### DOCUMENT SECTION

Context-Aware Voice AI: The DoorDash Model
Think about the best support experiences you’ve had in apps. They don’t start with “How can I help you today?” They start with a prediction.
DoorDash and Uber example: When you open support in the DoorDash or Uber app, what’s the first thing you see? It’s not a generic menu. It’s a list of your most recent orders or rides—because if you ordered food 20 minutes ago, there’s a 90% chance that’s why you’re contacting support. So it leads with that context.
The voice AI equivalent:
Instead of:
“Hello, thank you for calling support. My name is Alex, and I’m a virtual assistant. How can I help you today?”
Try:
“Hi Melissa, this is your virtual assistant. Are you calling about your order from Chipotle that’s arriving in 10 minutes?”
Strategy 1: Use Recency Signals
What you know: Customer’s last transaction, order, appointment, or interaction
How to use it: Lead with that context
| Scenario | Generic Opening | Business Logic Opening |
| E-commerce | ”How can I help you?" | "Hi Sarah, are you calling about your order from yesterday that’s out for delivery?” |
| Healthcare | ”How can I direct your call?" | "Hi James, I see you have an appointment with Dr. Chen tomorrow at 2pm. Are you calling about that?” |
| Banking | ”How can I assist you?" | "Hi Michael, I noticed a transaction at Target for $247 this morning. Are you calling about that?” |
| Telecom | ”How can I help?" | "Hi Lisa, I see your bill is due in 3 days. Would you like to make a payment or discuss your charges?” |
Strategy 2: Use Behavioral Patterns
What you know: Why customers typically call at certain times or after certain events
How to use it: Predict based on patterns, not just individual data
Examples:
- Customer calls within 1 hour of placing an order → likely asking about order status or wanting to modify
- Customer calls the day after delivery → likely has an issue with the order
- Customer calls on the 15th of the month → likely asking about billing
- Customer calls after failed login attempts → likely locked out of account
Strategy 3: Use Real-Time Signals
What you know: What’s happening right now in your systems
How to use it: Surface relevant context immediately
Examples:
- There’s an outage in the customer’s area → “Hi, I see you’re calling from the Portland area. We’re aware of a service disruption and crews are working on it. Estimated restoration is 4pm. Is there anything else I can help with?”

### DIRECTIONS
1. Translate the sentence "It’s not a generic menu." from the voice AI passage into Spanish.
2. In the voice AI passage, what estimated restoration time is given for the service disruption in the Portland area?
3. Return everything in the voice AI passage from "DoorDash and Uber" down to "with that context.", copied word for word.
Use only the voice AI passage when responding.

[Collected data]
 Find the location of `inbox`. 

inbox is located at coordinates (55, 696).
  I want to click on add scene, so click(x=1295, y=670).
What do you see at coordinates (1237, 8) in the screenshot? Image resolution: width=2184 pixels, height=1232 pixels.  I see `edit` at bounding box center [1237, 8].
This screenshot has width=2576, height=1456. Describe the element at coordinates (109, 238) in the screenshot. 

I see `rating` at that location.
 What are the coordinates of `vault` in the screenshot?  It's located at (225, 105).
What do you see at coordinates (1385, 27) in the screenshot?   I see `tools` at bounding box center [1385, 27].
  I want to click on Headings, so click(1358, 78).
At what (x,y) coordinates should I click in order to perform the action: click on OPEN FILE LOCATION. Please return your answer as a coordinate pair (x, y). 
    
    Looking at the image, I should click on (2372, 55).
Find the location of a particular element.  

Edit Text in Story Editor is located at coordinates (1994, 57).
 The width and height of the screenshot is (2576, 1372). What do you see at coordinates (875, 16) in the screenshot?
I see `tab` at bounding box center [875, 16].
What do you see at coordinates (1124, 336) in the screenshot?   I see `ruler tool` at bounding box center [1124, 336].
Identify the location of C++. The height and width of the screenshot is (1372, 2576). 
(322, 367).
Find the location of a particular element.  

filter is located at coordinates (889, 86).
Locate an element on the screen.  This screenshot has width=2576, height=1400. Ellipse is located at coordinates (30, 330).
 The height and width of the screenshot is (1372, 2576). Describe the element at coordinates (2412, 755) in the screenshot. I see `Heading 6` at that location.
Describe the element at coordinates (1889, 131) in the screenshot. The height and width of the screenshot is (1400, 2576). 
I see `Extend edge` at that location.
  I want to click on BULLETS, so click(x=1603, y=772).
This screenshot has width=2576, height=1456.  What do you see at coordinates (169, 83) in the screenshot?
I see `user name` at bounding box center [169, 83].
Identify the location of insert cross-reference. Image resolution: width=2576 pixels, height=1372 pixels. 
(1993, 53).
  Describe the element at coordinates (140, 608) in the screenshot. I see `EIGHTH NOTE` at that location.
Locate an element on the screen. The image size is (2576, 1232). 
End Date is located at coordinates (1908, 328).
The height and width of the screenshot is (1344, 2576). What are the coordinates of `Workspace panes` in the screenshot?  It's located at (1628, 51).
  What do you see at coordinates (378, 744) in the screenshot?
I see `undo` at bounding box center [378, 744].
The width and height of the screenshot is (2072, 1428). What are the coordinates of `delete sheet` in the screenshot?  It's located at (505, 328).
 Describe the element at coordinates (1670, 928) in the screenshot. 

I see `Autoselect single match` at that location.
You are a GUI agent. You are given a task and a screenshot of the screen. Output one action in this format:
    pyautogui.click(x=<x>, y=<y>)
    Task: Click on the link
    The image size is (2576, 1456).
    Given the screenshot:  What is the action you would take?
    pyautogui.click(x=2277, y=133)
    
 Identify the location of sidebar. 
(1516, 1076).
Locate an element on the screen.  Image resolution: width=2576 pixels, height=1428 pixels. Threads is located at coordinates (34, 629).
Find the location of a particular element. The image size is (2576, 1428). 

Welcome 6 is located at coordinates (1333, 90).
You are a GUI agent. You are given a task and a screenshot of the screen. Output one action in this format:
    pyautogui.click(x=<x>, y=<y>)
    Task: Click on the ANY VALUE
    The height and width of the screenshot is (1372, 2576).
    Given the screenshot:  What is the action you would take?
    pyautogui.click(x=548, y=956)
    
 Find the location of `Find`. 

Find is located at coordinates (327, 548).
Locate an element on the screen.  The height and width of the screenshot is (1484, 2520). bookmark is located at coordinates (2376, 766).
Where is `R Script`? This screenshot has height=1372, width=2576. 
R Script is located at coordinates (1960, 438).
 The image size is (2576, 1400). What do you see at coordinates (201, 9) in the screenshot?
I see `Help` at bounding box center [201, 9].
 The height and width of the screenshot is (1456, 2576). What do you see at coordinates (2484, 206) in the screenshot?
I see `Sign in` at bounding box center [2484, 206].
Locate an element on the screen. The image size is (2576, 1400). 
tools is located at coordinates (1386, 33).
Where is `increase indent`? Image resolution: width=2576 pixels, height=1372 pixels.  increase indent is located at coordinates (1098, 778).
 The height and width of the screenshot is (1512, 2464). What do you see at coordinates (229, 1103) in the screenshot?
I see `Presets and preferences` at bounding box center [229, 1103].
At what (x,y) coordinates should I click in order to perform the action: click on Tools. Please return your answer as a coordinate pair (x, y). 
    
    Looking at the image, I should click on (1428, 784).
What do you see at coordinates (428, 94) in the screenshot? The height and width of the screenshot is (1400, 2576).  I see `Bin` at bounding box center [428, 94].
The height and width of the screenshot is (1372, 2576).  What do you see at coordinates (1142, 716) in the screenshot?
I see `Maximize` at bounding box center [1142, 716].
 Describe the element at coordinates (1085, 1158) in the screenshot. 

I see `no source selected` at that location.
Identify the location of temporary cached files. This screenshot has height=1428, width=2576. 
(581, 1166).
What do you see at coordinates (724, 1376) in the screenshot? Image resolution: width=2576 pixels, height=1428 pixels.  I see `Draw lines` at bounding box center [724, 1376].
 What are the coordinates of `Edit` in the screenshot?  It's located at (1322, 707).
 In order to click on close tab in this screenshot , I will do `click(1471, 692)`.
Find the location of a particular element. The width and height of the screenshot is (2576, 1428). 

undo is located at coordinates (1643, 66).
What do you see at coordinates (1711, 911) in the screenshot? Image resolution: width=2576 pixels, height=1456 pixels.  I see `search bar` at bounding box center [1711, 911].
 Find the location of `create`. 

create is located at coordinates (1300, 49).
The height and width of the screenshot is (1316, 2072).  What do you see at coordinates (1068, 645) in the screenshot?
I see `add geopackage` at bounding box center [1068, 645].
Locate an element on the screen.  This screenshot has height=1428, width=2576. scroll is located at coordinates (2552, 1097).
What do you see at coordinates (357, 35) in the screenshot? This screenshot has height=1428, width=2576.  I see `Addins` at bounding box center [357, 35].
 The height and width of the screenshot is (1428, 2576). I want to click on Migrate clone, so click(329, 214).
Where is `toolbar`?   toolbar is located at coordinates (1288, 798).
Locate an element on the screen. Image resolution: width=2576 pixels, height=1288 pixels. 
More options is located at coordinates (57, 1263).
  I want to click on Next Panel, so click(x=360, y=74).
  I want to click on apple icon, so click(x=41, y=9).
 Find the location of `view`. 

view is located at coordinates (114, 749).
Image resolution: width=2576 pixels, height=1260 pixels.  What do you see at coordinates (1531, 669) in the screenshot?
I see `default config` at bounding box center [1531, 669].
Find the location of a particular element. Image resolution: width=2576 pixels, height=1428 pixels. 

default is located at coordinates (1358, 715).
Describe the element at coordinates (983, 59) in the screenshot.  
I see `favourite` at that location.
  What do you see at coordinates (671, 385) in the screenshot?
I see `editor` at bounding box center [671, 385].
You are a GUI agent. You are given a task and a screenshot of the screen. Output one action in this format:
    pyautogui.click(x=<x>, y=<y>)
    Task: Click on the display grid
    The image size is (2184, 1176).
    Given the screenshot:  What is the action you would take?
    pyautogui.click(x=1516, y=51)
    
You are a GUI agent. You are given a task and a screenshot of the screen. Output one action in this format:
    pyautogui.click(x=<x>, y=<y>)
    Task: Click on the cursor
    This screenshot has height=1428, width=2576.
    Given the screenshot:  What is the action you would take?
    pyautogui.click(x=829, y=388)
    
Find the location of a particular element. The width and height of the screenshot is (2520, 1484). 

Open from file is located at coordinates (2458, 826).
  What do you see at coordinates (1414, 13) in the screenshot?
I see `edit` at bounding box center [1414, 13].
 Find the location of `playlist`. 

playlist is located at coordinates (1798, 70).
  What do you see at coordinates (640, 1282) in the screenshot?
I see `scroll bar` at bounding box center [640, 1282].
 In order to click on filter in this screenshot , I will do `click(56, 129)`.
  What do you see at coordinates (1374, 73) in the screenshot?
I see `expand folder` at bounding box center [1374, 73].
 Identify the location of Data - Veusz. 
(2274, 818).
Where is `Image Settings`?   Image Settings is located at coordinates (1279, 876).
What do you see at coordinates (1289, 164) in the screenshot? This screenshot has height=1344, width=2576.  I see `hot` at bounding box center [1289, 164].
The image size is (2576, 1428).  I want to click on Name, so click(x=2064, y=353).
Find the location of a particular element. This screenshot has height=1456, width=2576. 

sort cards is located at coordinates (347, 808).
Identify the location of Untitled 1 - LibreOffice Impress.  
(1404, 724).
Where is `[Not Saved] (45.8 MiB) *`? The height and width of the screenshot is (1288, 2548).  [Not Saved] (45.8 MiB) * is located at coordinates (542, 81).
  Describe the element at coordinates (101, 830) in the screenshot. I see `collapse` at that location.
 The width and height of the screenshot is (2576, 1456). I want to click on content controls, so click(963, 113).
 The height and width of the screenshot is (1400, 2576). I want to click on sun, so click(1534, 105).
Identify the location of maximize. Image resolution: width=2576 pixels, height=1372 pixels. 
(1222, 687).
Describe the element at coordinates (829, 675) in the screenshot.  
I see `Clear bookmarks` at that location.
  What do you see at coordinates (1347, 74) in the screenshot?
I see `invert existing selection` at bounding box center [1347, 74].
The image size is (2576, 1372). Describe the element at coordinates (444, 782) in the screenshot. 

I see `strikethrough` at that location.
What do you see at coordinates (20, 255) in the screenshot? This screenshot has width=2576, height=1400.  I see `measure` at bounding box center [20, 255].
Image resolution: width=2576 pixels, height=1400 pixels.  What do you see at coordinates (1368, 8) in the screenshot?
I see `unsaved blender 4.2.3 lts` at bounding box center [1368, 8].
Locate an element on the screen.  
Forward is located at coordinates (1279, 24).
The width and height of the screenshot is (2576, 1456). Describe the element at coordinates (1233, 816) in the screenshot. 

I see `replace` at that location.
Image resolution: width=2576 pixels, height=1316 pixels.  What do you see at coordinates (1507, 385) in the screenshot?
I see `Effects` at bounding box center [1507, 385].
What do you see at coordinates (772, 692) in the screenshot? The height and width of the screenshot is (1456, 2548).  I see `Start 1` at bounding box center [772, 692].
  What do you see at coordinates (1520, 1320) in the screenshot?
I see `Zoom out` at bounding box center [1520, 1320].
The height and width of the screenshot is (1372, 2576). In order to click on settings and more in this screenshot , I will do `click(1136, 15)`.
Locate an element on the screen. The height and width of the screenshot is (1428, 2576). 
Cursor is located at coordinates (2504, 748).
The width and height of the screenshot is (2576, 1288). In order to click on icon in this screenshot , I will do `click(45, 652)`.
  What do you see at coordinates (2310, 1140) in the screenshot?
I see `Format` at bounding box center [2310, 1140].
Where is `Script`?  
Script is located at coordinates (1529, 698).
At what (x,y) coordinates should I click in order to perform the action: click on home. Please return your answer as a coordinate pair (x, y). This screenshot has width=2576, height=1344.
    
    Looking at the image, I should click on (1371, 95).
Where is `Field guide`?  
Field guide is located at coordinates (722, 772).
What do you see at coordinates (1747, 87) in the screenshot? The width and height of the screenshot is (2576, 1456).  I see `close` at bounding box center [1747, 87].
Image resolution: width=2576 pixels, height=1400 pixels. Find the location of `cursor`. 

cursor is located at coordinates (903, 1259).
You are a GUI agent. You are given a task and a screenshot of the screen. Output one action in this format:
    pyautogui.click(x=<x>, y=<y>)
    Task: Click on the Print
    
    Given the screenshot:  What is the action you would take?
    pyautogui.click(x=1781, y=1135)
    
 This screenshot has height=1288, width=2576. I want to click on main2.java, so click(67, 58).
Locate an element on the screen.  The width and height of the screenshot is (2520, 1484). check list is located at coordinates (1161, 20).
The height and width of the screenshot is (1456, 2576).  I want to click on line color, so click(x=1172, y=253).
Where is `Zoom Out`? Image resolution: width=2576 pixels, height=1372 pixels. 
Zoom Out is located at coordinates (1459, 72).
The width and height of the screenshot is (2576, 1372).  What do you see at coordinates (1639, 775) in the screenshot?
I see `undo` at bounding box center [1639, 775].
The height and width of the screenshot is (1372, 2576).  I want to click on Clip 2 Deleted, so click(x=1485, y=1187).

### OUTPUTS BY TASK
1. No es un menú genérico.

2. 4pm

3.
DoorDash and Uber example: When you open support in the DoorDash or Uber app, what’s the first thing you see? It’s not a generic menu. It’s a list of your most recent orders or rides—because if you ordered food 20 minutes ago, there’s a 90% chance that’s why you’re contacting support. So it leads with that context.